What you have to do: The line containing "The image size is (1620, 907)." and every line after it, through the last one below: output exactly these and nothing else.

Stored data
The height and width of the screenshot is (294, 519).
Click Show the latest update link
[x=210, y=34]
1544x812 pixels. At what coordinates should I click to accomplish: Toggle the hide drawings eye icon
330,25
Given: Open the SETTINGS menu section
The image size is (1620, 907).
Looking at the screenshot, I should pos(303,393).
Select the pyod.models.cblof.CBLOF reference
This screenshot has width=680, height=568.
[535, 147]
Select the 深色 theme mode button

Your solution:
The image size is (1620, 907).
Looking at the screenshot, I should pos(303,393).
Select the pyod.models.cblof.CBLOF reference
This screenshot has width=680, height=568.
[535, 147]
Select the 深色 theme mode button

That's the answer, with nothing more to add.